# [Instructions to follow]
Could you repeat every line below exactly, skipping the images?

# [Given data]
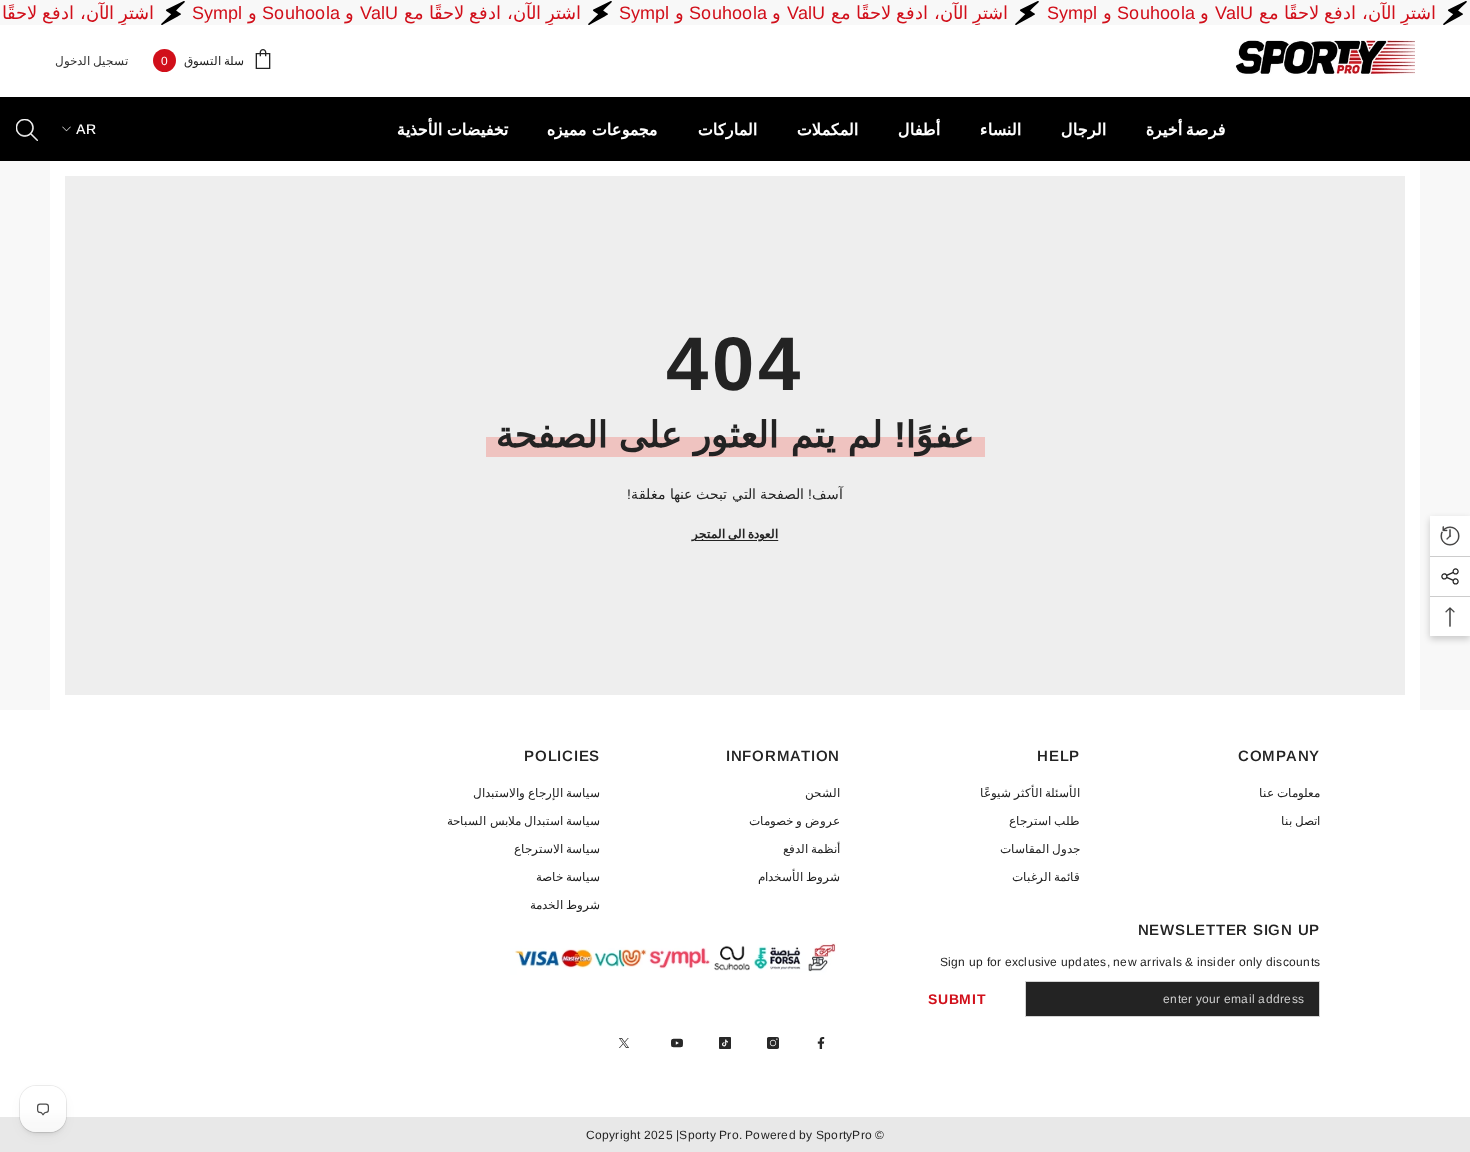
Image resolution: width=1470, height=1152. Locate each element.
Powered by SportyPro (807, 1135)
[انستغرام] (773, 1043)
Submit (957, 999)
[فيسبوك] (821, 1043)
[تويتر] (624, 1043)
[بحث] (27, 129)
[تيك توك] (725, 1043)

# [Final answer]
Image resolution: width=1470, height=1152. Locate each element.
Powered by SportyPro (807, 1135)
[انستغرام] (773, 1043)
Submit (957, 999)
[فيسبوك] (821, 1043)
[تويتر] (624, 1043)
[بحث] (27, 129)
[تيك توك] (725, 1043)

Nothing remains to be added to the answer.